What you return should be the complete listing, unchanged, with no pictures in it.
[[ MATERIALS PROVIDED open ]]
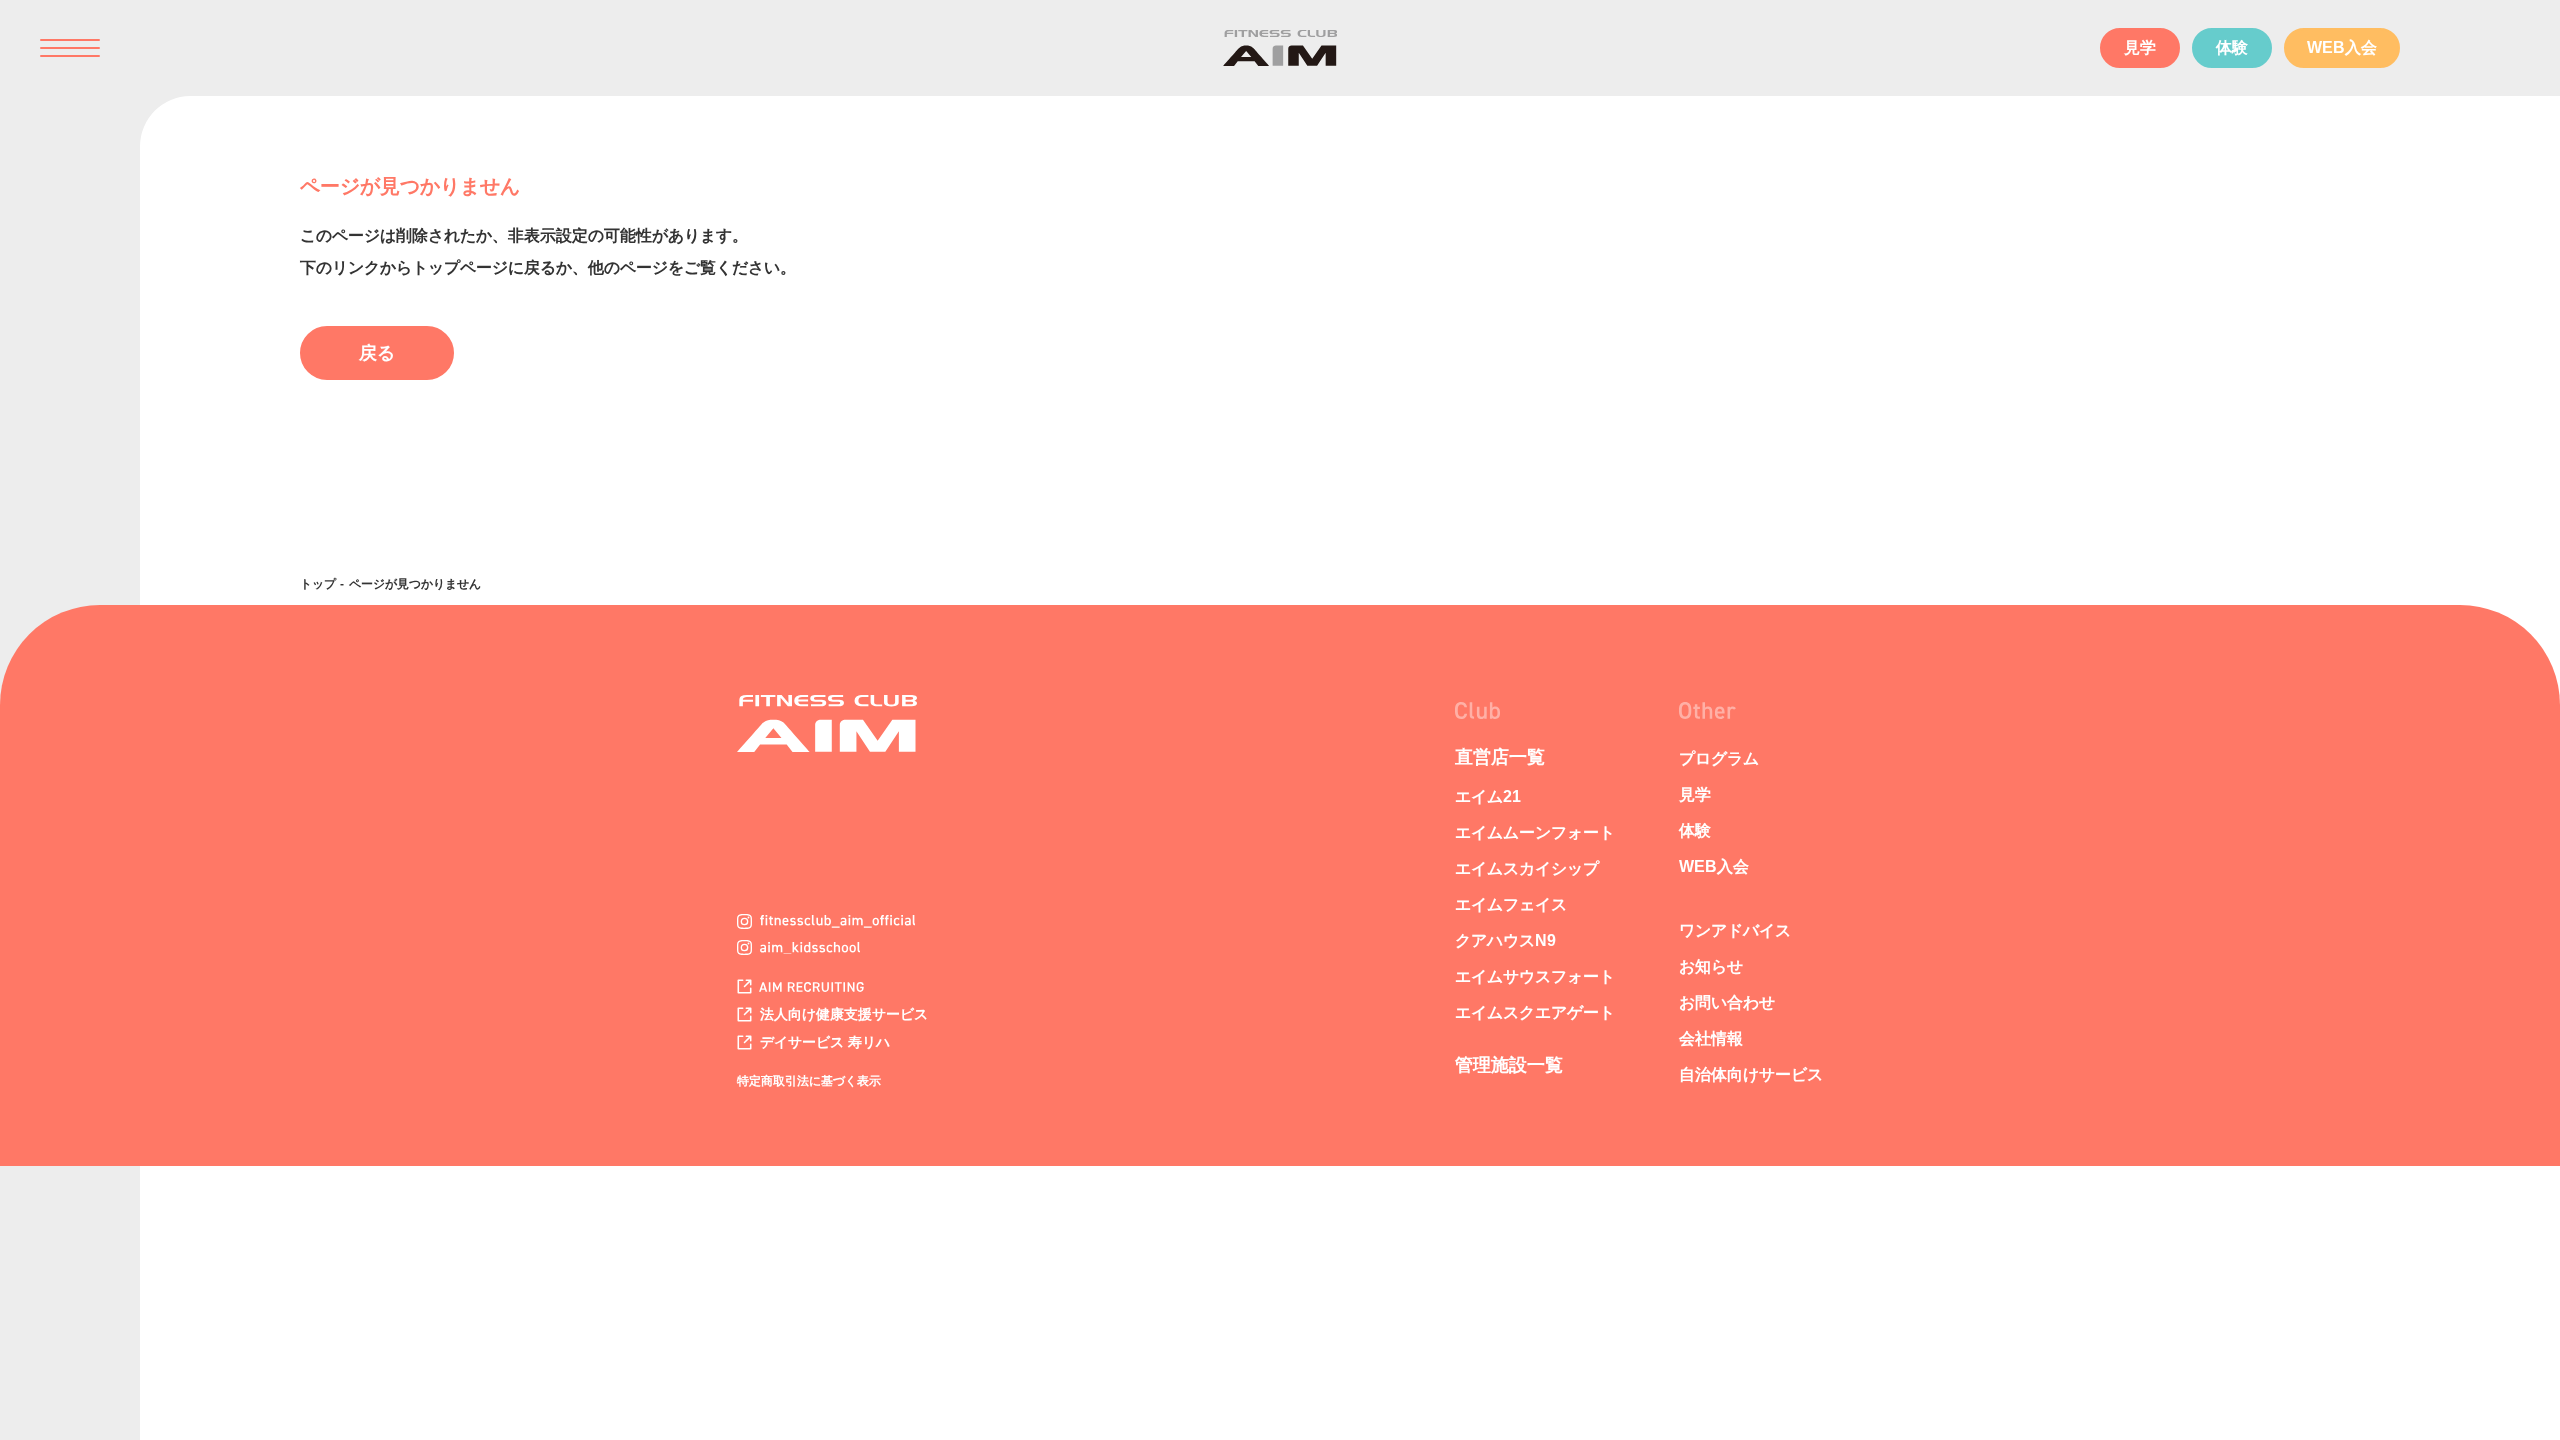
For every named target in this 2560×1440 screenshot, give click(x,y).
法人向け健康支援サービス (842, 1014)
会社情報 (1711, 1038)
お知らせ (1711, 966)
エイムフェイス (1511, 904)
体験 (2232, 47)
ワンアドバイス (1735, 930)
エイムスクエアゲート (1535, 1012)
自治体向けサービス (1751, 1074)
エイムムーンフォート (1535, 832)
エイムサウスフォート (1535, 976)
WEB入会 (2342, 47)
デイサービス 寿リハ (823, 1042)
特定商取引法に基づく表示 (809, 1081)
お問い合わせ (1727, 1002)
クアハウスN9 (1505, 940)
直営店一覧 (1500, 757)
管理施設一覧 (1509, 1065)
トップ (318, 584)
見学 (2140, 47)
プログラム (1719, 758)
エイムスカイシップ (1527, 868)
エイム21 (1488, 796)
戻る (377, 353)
[[ MATERIALS PROVIDED closed ]]
# OUTPUT FOR THIS EXERCISE
For every named target in this 2560×1440 screenshot, give click(x,y).
法人向け健康支援サービス (842, 1014)
会社情報 (1711, 1038)
お知らせ (1711, 966)
エイムフェイス (1511, 904)
体験 (2232, 47)
ワンアドバイス (1735, 930)
エイムスクエアゲート (1535, 1012)
自治体向けサービス (1751, 1074)
エイムムーンフォート (1535, 832)
エイムサウスフォート (1535, 976)
WEB入会 (2342, 47)
デイサービス 寿リハ (823, 1042)
特定商取引法に基づく表示 (809, 1081)
お問い合わせ (1727, 1002)
クアハウスN9 (1505, 940)
直営店一覧 (1500, 757)
管理施設一覧 (1509, 1065)
トップ (318, 584)
見学 (2140, 47)
プログラム (1719, 758)
エイムスカイシップ (1527, 868)
エイム21 (1488, 796)
戻る (377, 353)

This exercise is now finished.